» **SET EXERCISE**: Recast the data as a numbered list, starting at the line containing "Task: Click the UPDATE button" and ending at the last line of the data. Leave out blank lines.

Records in a dataset
— START —
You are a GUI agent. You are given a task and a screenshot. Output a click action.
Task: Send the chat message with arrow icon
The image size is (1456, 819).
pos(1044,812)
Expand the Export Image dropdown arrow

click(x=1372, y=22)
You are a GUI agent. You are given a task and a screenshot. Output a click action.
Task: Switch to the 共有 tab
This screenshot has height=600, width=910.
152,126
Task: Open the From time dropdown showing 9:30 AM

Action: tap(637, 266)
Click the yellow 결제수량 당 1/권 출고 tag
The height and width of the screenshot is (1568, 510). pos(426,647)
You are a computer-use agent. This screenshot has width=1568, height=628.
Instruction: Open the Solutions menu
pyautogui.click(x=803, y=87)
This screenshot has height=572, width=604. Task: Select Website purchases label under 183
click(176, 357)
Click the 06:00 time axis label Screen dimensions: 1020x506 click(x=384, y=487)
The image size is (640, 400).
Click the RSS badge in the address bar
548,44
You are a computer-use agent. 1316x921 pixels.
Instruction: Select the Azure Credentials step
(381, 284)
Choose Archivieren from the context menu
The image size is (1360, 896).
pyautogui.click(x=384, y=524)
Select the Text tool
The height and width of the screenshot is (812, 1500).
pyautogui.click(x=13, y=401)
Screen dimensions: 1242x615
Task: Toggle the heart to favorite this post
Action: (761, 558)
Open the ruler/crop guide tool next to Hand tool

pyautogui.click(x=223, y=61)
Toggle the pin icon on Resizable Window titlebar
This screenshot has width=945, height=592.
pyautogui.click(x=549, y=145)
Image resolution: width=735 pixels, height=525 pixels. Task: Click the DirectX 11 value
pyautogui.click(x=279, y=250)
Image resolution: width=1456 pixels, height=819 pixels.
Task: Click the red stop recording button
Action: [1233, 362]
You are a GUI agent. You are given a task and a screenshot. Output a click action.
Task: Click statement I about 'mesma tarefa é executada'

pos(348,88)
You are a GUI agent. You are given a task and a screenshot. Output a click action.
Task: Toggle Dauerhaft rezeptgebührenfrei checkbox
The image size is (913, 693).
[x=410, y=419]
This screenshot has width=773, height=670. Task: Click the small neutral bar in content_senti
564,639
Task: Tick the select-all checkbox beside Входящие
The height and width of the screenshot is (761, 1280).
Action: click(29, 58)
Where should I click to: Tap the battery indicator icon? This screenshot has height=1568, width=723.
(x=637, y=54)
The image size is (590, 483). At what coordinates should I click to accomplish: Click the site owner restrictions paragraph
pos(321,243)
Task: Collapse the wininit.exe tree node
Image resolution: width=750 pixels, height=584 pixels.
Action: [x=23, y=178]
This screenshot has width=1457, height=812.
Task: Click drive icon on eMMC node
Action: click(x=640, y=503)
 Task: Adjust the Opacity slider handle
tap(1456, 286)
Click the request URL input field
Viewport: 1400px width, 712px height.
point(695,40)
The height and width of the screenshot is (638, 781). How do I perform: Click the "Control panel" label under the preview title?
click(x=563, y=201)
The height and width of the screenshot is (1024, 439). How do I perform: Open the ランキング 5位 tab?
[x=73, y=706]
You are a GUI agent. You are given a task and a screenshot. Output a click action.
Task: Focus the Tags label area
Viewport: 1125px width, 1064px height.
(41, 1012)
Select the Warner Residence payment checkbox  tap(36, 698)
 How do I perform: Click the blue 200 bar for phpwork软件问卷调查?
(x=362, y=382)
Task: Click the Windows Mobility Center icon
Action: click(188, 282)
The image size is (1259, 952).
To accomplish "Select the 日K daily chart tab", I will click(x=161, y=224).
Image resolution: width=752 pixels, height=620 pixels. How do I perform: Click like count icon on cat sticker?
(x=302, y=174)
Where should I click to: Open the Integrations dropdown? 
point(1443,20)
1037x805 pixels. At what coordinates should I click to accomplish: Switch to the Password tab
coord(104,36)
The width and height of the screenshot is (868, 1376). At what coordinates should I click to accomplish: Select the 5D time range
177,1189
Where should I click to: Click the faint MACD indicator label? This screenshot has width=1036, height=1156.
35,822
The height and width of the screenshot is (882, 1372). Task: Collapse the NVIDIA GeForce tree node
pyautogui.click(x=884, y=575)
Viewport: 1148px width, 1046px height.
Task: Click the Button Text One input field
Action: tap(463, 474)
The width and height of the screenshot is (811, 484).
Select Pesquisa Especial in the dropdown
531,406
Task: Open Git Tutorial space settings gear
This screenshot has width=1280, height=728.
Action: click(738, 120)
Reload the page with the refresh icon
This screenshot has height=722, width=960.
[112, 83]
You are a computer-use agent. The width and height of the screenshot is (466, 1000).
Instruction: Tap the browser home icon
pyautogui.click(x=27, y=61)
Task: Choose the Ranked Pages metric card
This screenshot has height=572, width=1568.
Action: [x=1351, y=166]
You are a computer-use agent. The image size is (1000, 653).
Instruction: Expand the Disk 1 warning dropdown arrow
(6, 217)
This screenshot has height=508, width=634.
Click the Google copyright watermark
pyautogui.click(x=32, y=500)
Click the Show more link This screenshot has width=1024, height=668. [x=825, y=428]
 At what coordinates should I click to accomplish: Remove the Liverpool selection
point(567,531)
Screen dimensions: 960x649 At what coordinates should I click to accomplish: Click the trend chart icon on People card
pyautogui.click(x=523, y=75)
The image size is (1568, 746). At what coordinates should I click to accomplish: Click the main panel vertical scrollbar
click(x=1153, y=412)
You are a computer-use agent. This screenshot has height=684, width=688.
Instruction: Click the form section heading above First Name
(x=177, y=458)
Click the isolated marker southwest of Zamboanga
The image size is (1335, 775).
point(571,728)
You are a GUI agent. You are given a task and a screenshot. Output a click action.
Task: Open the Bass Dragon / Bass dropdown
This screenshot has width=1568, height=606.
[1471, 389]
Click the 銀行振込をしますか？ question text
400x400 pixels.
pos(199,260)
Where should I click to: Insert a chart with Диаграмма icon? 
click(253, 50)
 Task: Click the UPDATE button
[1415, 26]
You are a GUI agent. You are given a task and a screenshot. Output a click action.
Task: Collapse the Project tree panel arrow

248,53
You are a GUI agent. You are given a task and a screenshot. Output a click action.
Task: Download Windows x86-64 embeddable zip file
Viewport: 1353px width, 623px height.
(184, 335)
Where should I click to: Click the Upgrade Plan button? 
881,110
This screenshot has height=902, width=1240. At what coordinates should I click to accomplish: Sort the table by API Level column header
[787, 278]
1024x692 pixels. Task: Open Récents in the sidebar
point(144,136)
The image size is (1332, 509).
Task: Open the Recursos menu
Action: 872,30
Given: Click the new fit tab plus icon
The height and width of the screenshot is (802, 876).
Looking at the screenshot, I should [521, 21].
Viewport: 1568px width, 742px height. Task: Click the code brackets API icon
— END —
» **THE RESPONSE**:
1.  Task: Click the UPDATE button
2. [1415, 26]
3. You are a GUI agent. You are given a task and a screenshot. Output a click action.
4. Task: Collapse the Project tree panel arrow
5. 248,53
6. You are a GUI agent. You are given a task and a screenshot. Output a click action.
7. Task: Download Windows x86-64 embeddable zip file
8. Viewport: 1353px width, 623px height.
9. (184, 335)
10. Where should I click to: Click the Upgrade Plan button? 
11. 881,110
12. This screenshot has height=902, width=1240. At what coordinates should I click to accomplish: Sort the table by API Level column header
13. [787, 278]
14. 1024x692 pixels. Task: Open Récents in the sidebar
15. point(144,136)
16. The image size is (1332, 509).
17. Task: Open the Recursos menu
18. Action: 872,30
19. Given: Click the new fit tab plus icon
20. The height and width of the screenshot is (802, 876).
21. Looking at the screenshot, I should [521, 21].
22. Viewport: 1568px width, 742px height. Task: Click the code brackets API icon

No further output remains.